The upper page range is not essential for correct operation.

Sectional markup [Optional capability]:

A tag whose start corresponds to the beginning of a recognisable division in the original source may be decorated with the attributes dar:class="section" dar:sectiontype="[sectiontype]" dar:sectionname="[sectionname]". The values of [sectiontype] will be chosen from a restricted set, containing at least the values "chapter" and "section" and possibly others as determined as more content is met. These attributes will be applied to a tag of type div. For example, a section heading may be marked up as follows:

In practice no sectional markup has been provided for any of the Darwin Online content, the existing navigation by page sequence and label having proved generally adequate.

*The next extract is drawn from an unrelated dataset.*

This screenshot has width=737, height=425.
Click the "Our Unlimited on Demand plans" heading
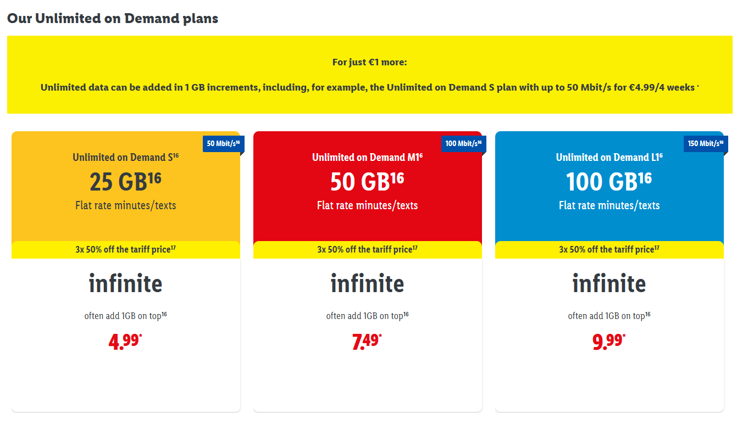113,18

<h1>Chapter 3 - The Struggle for Existence</h1>

</div>

No particular conditions are placed on the location of the closing tag whose opener is marked up as a section start.

Other standards:

Other than the markup mentioned above, content will be prepared in accordance with the XHTML 1.0 (Transitional) DTD. The UTF-8 encoding will be used for all content.

Hyphens in documents where these indicate words broken in the physical page will be rendered with the Unicode code point U+002D, corresponding to the standard ASCII hyphen character. By contrast, hyphens printed for reasons other than line-breaking will be rendered as Unicode U+2010, the denormalized Unicode hyphen character. This choice has been made since it is imagined that the majority of hyphens in documents will be of the breaking kind.

Whilst normalisation of hyphens within pages has been performed in accordance with this recommendation, currently normalisation of hyphens lying at physical page boundaries has not yet been implemented. This will prove problematic for the current search index structure which breaks the document up at page boundaries for rapid location of the page location where a search hit occurs.